Resume the post below about investing humility and Krugman's columns on debt, writing on from its final sentence.

Extract provided:
--------------------------------------------------

I Don't Know / Three 60 Minutes stories / Three Krugman essays on debt, a soft landing, and inflation / Back from Kenya
1) I enjoyed this essay by Ted Seides in his Capital Allocators blog/podcast, I Don't Know, in which he underscores the importance of humility when investing:
I ask every guest on the podcast, "What is your biggest investment pet peeve?"
Mine is investors who express absolutes in a world of probabilities. The late Peter Bernstein defined risk as "you don't know what will happen," adding "even when you think you do." There's a fine line that investors walk between conviction and humility, but those who believe they know the future without a shadow of a doubt fall a notch in my estimation.
At the end of my last blog, "Playing for Tomorrow," I shared a series of opportunities and risks that I believe have a greater than 50% chance of occurring. But the truth is I don't know what the future holds. Of course I don't; It sounds so obvious when I say it that way. Yet every day we see market participants behaving as if they do. It's what forms bubbles in markets and what makes for great television on CNBC.
Here's the ironic twist: To make any investment is an act of arrogance... You believe you're right that a stock is undervalued and everyone else in the market is wrong to price it so low. So naturally, investing attracts people with big egos.
Yet, to be successful, this arrogance has to be accompanied by humility – to admit a mistake, stay within one's circle of competence, limit trading, etc. – which is much more rare!
2) 60 Minutes had three interesting stories in recent weeks:
This infuriated me, especially since my dad got scammed recently (fortunately only for $100): How con artists use AI, apps, social engineering to target parents, grandparents for theft
This mentions Berkshire Hathaway Alternative Energy: California's Lithium Valley could power electric vehicle industry
Kudos to 60 Minutes for exposing this: Slaughterhouse cleaning company employed children: How hiring went wrong
3) Economist Paul Krugman does a good job in three recent columns of discussing the difference between personal versus government debt, the prospects for a soft landing, and the emerging consensus on inflation...
a) Wonking Out: Death, Napoleon and Debt. I never knew that the federal government never paid off the massive amounts of debt it took on to fund World War II. Excerpt:
Whenever I write about debt and deficits, I receive the same letter – OK, not exactly the same letter, but a number of letters with more or less the same gist. They read something like this: "If I borrow money from the bank, the bank expects me to pay the money back. Why isn't the same true for the government? Why can we keep borrowing when we already owe $31 trillion?"
Just about every economist will reply that it's misleading to make an analogy between household and government finances. But it seems to me that we often aren't clear enough about why, perhaps because we don't say it bluntly enough. So here's the difference: You are going to get old and eventually die. The government isn't.

--------------------------------------------------

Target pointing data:

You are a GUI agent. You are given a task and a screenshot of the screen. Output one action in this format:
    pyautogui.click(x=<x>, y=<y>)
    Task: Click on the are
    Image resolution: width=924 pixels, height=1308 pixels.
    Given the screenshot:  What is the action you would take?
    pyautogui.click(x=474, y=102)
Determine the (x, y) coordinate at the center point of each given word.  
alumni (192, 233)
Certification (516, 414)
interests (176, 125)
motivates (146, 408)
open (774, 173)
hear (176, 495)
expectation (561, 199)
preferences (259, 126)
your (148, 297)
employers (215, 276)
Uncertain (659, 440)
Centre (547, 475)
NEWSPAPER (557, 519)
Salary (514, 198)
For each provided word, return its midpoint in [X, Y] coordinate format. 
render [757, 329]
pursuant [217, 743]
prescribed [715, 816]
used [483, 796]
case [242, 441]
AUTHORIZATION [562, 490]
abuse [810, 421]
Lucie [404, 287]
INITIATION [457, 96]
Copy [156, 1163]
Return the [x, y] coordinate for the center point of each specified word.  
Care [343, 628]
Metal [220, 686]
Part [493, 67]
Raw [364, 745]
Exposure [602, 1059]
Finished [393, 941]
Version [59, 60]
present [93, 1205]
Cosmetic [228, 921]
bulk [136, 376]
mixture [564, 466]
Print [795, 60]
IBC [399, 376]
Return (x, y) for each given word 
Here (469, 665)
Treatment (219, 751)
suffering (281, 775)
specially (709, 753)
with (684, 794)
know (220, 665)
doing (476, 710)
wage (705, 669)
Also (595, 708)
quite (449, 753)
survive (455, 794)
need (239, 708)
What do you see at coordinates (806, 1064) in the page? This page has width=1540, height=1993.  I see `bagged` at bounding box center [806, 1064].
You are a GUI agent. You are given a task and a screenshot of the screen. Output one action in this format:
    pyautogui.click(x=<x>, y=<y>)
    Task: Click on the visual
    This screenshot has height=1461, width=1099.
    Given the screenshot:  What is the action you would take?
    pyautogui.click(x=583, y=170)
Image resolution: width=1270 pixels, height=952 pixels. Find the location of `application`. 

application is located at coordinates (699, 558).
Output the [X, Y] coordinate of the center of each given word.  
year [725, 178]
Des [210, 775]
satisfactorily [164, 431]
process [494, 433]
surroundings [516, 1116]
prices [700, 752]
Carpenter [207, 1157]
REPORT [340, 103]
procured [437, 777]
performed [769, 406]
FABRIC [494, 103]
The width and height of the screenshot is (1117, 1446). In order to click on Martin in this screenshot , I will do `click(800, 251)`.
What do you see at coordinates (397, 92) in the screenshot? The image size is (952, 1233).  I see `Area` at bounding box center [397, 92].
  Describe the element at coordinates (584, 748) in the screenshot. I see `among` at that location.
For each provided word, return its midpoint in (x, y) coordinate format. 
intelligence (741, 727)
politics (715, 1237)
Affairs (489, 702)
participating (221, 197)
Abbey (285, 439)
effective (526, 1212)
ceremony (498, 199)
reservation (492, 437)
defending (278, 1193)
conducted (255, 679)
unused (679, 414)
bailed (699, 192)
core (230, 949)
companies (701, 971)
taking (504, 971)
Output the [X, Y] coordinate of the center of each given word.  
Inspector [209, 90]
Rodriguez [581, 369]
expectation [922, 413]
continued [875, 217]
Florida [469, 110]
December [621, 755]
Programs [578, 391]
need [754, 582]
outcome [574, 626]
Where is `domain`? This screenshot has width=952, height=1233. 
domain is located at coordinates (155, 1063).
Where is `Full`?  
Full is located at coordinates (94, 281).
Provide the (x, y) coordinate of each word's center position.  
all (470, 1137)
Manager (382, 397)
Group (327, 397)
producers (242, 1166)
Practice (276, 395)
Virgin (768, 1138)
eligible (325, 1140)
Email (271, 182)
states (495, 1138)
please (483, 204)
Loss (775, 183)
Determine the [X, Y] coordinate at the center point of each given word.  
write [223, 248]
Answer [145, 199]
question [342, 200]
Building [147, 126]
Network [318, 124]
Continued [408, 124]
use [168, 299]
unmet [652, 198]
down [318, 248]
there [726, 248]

--------------------------------------------------

Task answer:
I don't mean that governments are immortal. Nothing is, and no doubt someday America will, as Rudyard Kipling put it, be "one with Nineveh and Tyre." But individuals face a more or less predictable life cycle in which their earnings will eventually dwindle:
And lenders therefore demand that individual borrowers pay off their debts while they still have the income to do so.
Governments, on the other hand, normally see their revenues rise, generation after generation, as the economies they regulate and tax grow...
Governments, then, must service their debts – pay interest and repay principal when bonds come due – but they don't necessarily have to pay them off; they can issue new bonds to pay principal on old bonds, and even borrow to pay interest as long as overall debt doesn't rise too much faster than revenue.
In fact, when governments for one reason or another run up large debts, it is, as far as I can tell, unusual to pay those debts off.
The most famous example, albeit one that many people apparently don't know about, is the debt America incurred to fight World War II. By the war's end, this debt was around 100 percent of gross domestic product – roughly comparable to the debt level today. So how did we pay off that debt?
We didn't.
b) Will The U.S. Economy Pull Off a 'Soft Landing'? Excerpt:
In this article I'll explain why some economists believe, based on historical experience, that we won't be able to get inflation down without throwing millions out of work and why others don't believe that this history is a good guide, arguing that relatively painless disinflation is possible. I'll also explain why even if smooth disinflation without a major recession is possible, there are major risks that policy will either overshoot or undershoot, so we either get an unnecessary recession or fail to get inflation under control any time soon.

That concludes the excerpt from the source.